▶ [Exercise directions]
Take the data below and extract the lines from the one with "About jamongspot.com (42, 1712)" to the one with "Pinterest (43, 1884)", inclusive, exactly as written.

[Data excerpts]
· · · · · · ·
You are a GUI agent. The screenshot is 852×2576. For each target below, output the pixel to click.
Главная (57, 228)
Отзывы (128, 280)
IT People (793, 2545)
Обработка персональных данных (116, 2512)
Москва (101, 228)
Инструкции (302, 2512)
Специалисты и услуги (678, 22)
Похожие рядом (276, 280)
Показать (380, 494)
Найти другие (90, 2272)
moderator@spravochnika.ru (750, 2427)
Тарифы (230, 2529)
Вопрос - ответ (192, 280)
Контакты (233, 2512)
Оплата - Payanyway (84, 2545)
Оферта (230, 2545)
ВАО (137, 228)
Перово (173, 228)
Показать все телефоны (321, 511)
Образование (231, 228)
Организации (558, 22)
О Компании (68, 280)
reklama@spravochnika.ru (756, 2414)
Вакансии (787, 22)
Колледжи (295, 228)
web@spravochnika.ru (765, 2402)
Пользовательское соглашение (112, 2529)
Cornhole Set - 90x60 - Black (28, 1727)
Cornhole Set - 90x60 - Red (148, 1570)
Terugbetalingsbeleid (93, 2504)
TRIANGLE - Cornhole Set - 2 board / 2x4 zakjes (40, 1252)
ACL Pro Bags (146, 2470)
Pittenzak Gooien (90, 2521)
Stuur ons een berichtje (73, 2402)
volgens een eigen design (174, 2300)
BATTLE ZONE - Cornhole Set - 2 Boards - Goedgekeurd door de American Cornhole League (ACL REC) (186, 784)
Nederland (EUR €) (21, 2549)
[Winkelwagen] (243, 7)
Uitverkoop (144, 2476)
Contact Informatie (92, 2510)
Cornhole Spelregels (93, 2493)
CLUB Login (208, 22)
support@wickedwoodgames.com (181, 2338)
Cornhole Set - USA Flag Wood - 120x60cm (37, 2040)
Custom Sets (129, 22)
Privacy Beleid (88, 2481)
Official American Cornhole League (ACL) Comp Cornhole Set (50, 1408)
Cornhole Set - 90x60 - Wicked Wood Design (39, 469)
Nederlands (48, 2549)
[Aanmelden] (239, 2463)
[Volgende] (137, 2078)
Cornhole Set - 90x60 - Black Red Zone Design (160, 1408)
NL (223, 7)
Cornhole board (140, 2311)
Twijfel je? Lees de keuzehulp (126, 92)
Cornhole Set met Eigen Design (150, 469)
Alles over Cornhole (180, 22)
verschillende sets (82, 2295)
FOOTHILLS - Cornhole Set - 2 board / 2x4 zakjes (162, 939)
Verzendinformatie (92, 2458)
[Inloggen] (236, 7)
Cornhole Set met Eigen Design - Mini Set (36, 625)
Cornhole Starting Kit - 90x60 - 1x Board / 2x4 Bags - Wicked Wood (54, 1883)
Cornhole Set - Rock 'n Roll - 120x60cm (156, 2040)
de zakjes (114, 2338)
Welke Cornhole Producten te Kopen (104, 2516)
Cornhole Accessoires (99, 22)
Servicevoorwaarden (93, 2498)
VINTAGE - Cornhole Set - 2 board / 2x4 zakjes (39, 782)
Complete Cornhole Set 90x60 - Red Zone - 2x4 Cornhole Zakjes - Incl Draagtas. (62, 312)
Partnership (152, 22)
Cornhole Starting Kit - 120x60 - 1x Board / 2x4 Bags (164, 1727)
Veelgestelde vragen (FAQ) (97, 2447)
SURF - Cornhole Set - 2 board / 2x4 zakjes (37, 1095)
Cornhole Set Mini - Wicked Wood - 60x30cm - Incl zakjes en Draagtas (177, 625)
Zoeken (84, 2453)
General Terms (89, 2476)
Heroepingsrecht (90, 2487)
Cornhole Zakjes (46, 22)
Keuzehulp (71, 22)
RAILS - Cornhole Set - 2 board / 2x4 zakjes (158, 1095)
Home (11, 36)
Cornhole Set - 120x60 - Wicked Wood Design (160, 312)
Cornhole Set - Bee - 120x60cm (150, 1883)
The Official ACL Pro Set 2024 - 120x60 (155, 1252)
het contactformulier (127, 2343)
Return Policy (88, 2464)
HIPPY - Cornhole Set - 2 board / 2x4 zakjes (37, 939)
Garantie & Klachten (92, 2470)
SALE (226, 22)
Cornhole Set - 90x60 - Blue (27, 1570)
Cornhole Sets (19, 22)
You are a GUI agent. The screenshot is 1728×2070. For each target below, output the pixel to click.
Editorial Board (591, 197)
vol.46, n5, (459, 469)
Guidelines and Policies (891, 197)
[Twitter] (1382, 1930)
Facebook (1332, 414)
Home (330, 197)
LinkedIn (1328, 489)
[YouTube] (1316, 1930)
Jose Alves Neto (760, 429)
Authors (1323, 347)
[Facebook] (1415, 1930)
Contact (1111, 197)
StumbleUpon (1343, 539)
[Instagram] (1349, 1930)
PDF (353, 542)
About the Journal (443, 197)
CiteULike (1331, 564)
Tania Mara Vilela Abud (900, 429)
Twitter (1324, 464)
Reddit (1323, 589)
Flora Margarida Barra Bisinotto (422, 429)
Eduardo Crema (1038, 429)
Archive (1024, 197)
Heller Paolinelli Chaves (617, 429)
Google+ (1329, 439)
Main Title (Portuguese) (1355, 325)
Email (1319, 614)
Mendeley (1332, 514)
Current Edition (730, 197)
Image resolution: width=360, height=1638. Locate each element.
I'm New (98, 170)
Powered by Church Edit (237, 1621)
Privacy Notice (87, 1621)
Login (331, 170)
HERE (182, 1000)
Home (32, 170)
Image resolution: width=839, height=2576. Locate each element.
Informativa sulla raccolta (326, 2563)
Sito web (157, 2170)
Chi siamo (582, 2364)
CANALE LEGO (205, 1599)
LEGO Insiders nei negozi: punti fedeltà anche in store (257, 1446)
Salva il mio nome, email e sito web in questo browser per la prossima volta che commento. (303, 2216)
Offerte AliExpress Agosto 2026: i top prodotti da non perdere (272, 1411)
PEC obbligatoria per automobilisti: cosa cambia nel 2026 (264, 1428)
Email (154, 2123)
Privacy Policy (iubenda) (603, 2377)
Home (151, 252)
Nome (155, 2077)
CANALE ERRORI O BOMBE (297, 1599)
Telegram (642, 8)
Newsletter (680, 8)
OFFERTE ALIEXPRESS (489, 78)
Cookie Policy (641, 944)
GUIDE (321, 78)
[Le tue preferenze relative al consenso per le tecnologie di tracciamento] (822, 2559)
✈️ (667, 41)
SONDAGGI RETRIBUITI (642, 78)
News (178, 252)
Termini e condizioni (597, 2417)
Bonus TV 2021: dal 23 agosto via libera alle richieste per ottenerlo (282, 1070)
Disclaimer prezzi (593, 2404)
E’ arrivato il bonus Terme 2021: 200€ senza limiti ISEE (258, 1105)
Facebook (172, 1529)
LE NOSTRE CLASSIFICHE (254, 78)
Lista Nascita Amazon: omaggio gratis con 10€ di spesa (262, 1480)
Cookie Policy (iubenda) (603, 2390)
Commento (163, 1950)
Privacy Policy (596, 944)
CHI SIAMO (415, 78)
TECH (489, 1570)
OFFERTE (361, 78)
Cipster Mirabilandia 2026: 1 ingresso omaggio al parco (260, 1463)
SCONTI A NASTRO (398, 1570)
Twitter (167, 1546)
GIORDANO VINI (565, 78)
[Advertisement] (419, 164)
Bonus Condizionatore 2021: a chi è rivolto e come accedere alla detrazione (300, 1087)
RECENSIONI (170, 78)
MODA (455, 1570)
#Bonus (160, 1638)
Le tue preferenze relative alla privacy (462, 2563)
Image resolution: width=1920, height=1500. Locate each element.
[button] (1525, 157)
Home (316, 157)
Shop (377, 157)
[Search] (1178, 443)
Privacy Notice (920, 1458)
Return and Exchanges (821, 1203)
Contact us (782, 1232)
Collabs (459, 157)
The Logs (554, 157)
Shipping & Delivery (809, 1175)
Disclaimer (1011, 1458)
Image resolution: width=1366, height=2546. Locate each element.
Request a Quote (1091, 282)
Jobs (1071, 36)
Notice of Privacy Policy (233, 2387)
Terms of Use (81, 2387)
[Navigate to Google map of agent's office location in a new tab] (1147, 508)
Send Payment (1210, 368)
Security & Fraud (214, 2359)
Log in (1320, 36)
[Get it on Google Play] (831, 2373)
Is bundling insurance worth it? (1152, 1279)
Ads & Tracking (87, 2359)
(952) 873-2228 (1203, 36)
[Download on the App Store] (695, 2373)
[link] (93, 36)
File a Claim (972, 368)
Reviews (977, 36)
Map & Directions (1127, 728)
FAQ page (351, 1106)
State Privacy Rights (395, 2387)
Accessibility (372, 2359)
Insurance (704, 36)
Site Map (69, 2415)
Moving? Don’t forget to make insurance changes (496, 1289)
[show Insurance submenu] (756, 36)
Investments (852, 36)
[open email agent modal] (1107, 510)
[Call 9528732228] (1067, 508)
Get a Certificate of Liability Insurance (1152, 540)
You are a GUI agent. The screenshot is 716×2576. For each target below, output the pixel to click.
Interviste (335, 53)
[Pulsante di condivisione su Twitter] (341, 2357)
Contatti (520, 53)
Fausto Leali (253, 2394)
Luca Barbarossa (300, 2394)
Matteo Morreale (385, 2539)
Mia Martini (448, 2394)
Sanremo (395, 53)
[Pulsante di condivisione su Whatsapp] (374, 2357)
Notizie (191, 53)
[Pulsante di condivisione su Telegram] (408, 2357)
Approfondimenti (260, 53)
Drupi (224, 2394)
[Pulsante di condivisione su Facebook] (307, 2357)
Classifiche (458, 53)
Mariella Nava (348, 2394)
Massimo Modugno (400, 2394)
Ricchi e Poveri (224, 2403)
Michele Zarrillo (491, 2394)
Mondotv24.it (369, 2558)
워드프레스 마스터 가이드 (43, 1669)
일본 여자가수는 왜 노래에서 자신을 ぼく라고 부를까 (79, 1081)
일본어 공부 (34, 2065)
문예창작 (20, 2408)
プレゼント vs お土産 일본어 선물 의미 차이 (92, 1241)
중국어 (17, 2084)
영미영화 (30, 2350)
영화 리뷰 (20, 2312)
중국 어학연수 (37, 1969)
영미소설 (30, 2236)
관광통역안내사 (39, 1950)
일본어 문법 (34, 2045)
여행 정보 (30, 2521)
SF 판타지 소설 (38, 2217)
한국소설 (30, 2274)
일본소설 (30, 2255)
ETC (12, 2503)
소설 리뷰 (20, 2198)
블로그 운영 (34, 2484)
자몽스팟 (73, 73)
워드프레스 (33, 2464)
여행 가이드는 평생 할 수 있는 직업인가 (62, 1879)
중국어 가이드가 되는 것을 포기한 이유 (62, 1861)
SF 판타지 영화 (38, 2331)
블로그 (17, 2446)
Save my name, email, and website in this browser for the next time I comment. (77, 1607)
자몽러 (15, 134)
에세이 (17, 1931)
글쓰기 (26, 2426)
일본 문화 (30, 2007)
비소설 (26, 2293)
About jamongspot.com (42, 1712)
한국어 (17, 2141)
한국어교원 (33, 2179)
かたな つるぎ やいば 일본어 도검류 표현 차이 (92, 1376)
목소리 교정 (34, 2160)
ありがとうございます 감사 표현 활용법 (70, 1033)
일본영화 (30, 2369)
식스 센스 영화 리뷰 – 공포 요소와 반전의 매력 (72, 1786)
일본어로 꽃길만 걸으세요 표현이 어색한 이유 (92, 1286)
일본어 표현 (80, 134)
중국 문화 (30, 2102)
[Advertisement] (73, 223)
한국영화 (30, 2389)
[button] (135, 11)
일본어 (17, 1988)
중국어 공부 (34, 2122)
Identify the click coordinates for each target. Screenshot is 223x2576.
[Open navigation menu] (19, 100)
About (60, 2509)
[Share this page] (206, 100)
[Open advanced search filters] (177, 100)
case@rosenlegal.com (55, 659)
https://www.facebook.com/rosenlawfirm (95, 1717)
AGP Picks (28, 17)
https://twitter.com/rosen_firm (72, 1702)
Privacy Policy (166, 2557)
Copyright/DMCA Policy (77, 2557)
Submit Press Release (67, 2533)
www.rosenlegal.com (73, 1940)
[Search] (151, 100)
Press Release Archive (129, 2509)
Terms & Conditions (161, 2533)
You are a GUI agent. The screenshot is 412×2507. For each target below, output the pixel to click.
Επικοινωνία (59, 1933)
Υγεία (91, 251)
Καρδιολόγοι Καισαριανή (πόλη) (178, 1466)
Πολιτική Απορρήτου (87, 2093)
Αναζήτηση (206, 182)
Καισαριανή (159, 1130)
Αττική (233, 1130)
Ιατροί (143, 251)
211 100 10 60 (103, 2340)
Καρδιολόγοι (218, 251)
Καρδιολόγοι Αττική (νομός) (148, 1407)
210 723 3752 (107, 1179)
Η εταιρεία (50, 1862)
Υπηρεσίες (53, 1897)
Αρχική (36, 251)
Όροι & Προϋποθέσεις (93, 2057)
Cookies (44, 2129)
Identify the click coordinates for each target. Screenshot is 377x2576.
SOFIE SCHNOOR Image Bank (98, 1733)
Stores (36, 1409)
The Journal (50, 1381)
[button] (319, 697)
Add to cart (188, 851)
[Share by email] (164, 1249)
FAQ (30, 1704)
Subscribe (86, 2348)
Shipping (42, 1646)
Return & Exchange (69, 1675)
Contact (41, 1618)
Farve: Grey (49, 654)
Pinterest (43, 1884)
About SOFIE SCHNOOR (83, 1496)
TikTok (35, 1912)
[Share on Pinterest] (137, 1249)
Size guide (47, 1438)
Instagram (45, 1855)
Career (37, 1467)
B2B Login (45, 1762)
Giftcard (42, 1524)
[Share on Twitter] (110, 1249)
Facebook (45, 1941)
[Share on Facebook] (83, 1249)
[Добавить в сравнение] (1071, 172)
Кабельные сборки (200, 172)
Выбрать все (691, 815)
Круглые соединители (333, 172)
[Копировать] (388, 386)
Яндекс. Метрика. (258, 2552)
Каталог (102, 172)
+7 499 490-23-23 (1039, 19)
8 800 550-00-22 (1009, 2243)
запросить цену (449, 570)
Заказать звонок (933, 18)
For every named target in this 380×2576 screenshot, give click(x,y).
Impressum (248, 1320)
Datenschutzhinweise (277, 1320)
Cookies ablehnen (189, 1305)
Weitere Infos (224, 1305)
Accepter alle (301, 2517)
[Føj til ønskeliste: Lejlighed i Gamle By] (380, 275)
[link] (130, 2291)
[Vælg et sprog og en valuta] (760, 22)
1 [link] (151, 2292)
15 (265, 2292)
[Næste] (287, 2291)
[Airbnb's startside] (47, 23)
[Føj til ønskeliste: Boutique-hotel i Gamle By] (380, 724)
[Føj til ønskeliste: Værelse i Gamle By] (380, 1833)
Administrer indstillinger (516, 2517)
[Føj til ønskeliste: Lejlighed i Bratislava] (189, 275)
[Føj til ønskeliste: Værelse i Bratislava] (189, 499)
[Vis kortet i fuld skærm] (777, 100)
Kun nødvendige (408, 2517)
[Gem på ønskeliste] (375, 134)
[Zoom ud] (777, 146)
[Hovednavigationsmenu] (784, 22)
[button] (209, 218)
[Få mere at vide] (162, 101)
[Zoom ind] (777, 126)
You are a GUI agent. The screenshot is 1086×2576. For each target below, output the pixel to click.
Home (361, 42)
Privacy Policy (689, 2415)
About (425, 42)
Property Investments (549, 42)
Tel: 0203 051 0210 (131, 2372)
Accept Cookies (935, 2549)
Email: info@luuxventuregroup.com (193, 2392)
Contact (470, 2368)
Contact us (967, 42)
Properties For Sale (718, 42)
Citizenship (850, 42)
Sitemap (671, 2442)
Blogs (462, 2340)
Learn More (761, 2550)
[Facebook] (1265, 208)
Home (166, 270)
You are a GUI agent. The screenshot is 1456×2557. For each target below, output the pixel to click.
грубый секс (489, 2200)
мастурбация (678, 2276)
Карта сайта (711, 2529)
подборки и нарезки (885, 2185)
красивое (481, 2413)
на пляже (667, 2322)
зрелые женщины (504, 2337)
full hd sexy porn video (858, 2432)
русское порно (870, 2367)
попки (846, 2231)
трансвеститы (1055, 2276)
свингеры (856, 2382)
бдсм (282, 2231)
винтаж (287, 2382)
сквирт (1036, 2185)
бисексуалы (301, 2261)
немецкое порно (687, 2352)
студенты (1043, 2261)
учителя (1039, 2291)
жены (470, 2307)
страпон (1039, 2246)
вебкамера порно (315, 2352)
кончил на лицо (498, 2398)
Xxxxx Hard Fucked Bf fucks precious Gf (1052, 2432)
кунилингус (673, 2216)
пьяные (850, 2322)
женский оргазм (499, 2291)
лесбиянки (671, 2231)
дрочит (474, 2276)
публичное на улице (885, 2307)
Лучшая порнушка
· · · · · · ·
▶ [Written answer]
About jamongspot.com (42, 1712)
한국어 (17, 2141)
한국어교원 (33, 2179)
かたな つるぎ やいば 일본어 도검류 표현 차이 (92, 1376)
목소리 교정 (34, 2160)
ありがとうございます 감사 표현 활용법 (70, 1033)
일본영화 (30, 2369)
식스 센스 영화 리뷰 – 공포 요소와 반전의 매력 (72, 1786)
일본어로 꽃길만 걸으세요 표현이 어색한 이유 (92, 1286)
일본어 표현 (80, 134)
중국 문화 (30, 2102)
[Advertisement] (73, 223)
한국영화 (30, 2389)
[button] (135, 11)
일본어 (17, 1988)
중국어 공부 (34, 2122)
Identify the click coordinates for each target. Screenshot is 223x2576.
[Open navigation menu] (19, 100)
About (60, 2509)
[Share this page] (206, 100)
[Open advanced search filters] (177, 100)
case@rosenlegal.com (55, 659)
https://www.facebook.com/rosenlawfirm (95, 1717)
AGP Picks (28, 17)
https://twitter.com/rosen_firm (72, 1702)
Privacy Policy (166, 2557)
Copyright/DMCA Policy (77, 2557)
Submit Press Release (67, 2533)
www.rosenlegal.com (73, 1940)
[Search] (151, 100)
Press Release Archive (129, 2509)
Terms & Conditions (161, 2533)
You are a GUI agent. The screenshot is 412×2507. For each target below, output the pixel to click.
Επικοινωνία (59, 1933)
Υγεία (91, 251)
Καρδιολόγοι Καισαριανή (πόλη) (178, 1466)
Πολιτική Απορρήτου (87, 2093)
Αναζήτηση (206, 182)
Καισαριανή (159, 1130)
Αττική (233, 1130)
Ιατροί (143, 251)
211 100 10 60 (103, 2340)
Καρδιολόγοι (218, 251)
Καρδιολόγοι Αττική (νομός) (148, 1407)
210 723 3752 (107, 1179)
Η εταιρεία (50, 1862)
Υπηρεσίες (53, 1897)
Αρχική (36, 251)
Όροι & Προϋποθέσεις (93, 2057)
Cookies (44, 2129)
Identify the click coordinates for each target. Screenshot is 377x2576.
SOFIE SCHNOOR Image Bank (98, 1733)
Stores (36, 1409)
The Journal (50, 1381)
[button] (319, 697)
Add to cart (188, 851)
[Share by email] (164, 1249)
FAQ (30, 1704)
Subscribe (86, 2348)
Shipping (42, 1646)
Return & Exchange (69, 1675)
Contact (41, 1618)
Farve: Grey (49, 654)
Pinterest (43, 1884)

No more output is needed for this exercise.